Sydney-based animation and visual effects firm Animal Logic has an impressive feature film resume, ranging from the 1995 movie Babe, through to The Great Gatsby, and the dancing animated penguins in Happy Feet.
In 2014, Animal Logic created one of the most recognisable animated features to date: The Lego Movie. Following the The Lego Batman Movie and this year's The Lego Ninjago Movie, Animal Logic's animation division is currently in production of The Lego Movie Sequel, due in 2019.
Speaking with ZDNet, Animal Logic head of IT Alex Timbs explained that the firm's mission now is to develop, create, and produce all of its own content -- a long way from the company's foundations in 1991, when "buying a graphics computer meant to mortgage one's house".
However, as the animators became more advanced and the graphics got crisper, Animal Logic found itself in a position where it had outgrown its storage requirements.
When creating The Lego Movie in partnership with Lego Group and Warner Bros, Timbs said Animal Logic invested a lot of time into automation, leveraging the Lego Brick Library to procedurally generate every brick. The bricks in the brick library are represented in 3D space, not just texture or flat or 2D, Timbs explained.
"It's a 3D world, and those bricks are actual bricks," he said. "So when you look at a building, that building is made up of actual Lego bricks -- you can actually stick your head in a window to see inside that building."
Timbs said that some of the scenes in The Lego Batman Movie contained over 220 million individual bricks in that world, so in order achieve that, Animal Logic automated its pipeline to generate things very rapidly.
"We like to call it industrial-scale art," he added.

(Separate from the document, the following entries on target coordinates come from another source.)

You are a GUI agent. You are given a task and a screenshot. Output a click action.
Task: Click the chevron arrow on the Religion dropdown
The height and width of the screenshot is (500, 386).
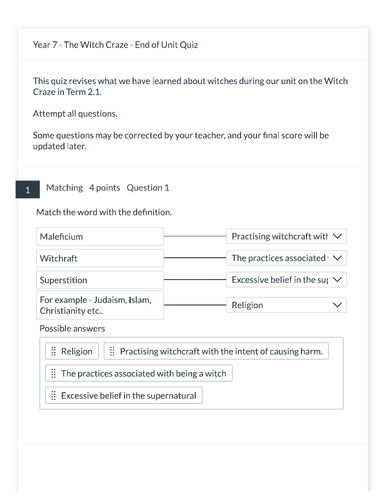337,305
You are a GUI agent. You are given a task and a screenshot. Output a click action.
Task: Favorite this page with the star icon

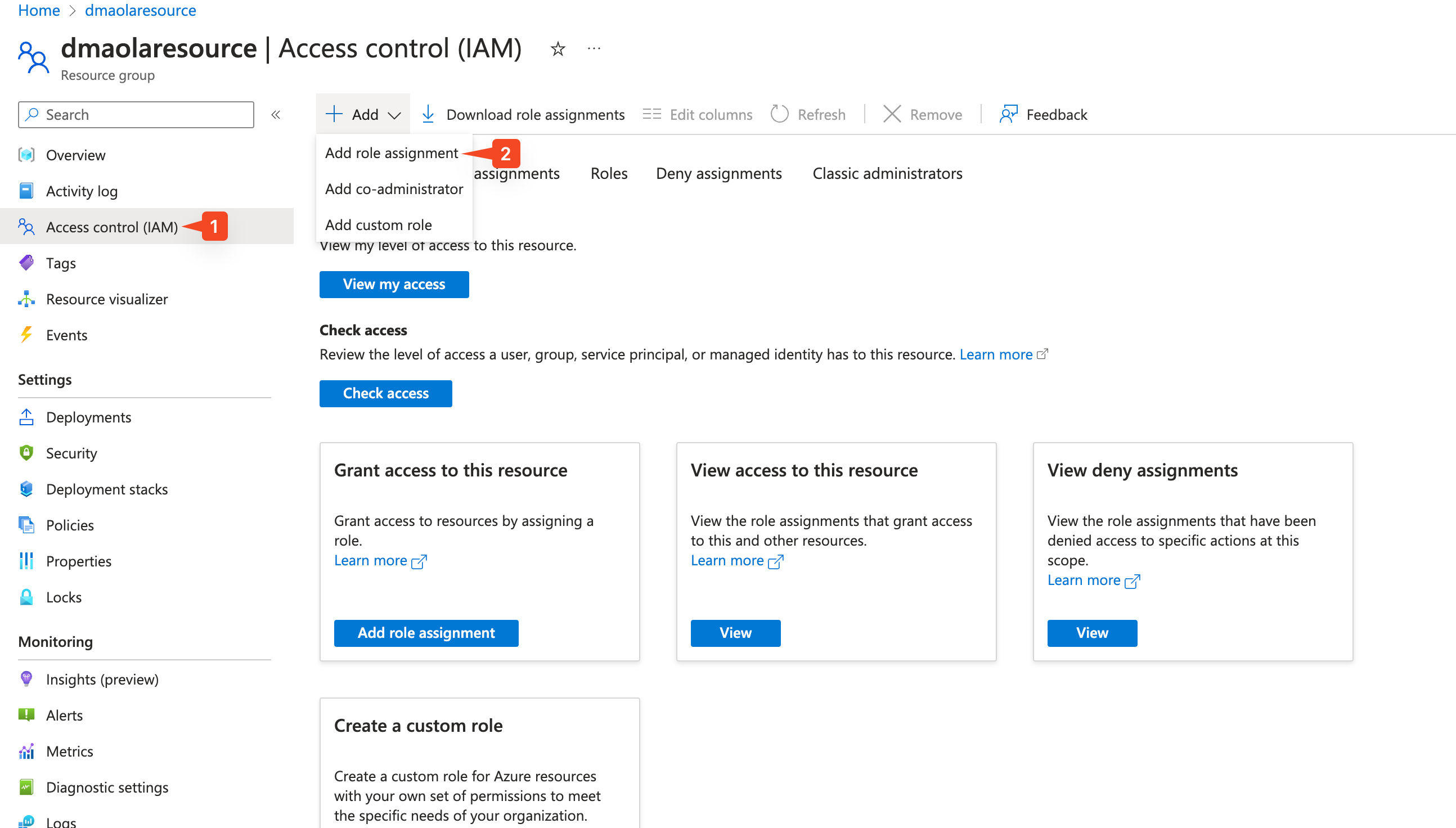[x=558, y=50]
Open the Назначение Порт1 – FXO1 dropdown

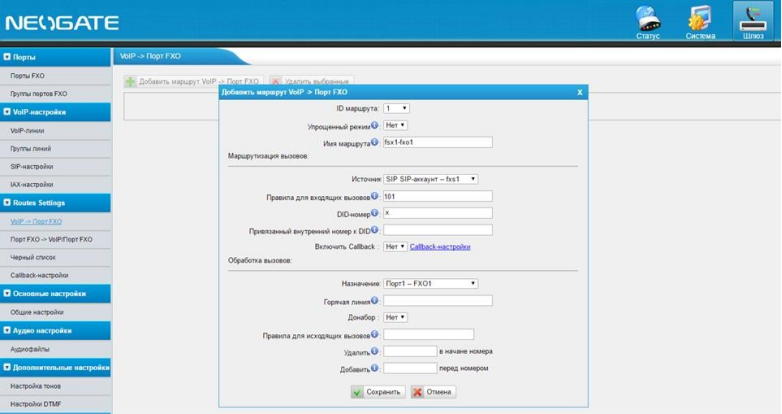coord(430,283)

"In a perfect world, the art director and the film's director would have perfect creative vision and know exactly what they want and how they want to get there; in reality, it's an evolving vision, there's constant changes from feedback, so automation allows us to iterate really rapidly."
Animal Logic turned to Dell EMC in 2008. Timbs explained that the teams were essentially moving data off 14 different silos of storage into one big bucket that required a fraction of someone's time to manage.
For production storage, Animal Logic uses Dell EMC Isilon, a scale-out network-attached storage platform for high-volume storage, backup, and archiving of unstructured data.
"Production storage is the storage where the render farm -- where the images are created," Timbs added.
"When we moved to Isilon, we were talking a couple of hundred terabytes; now we have 9 petabytes of primary and DR Isilon storage."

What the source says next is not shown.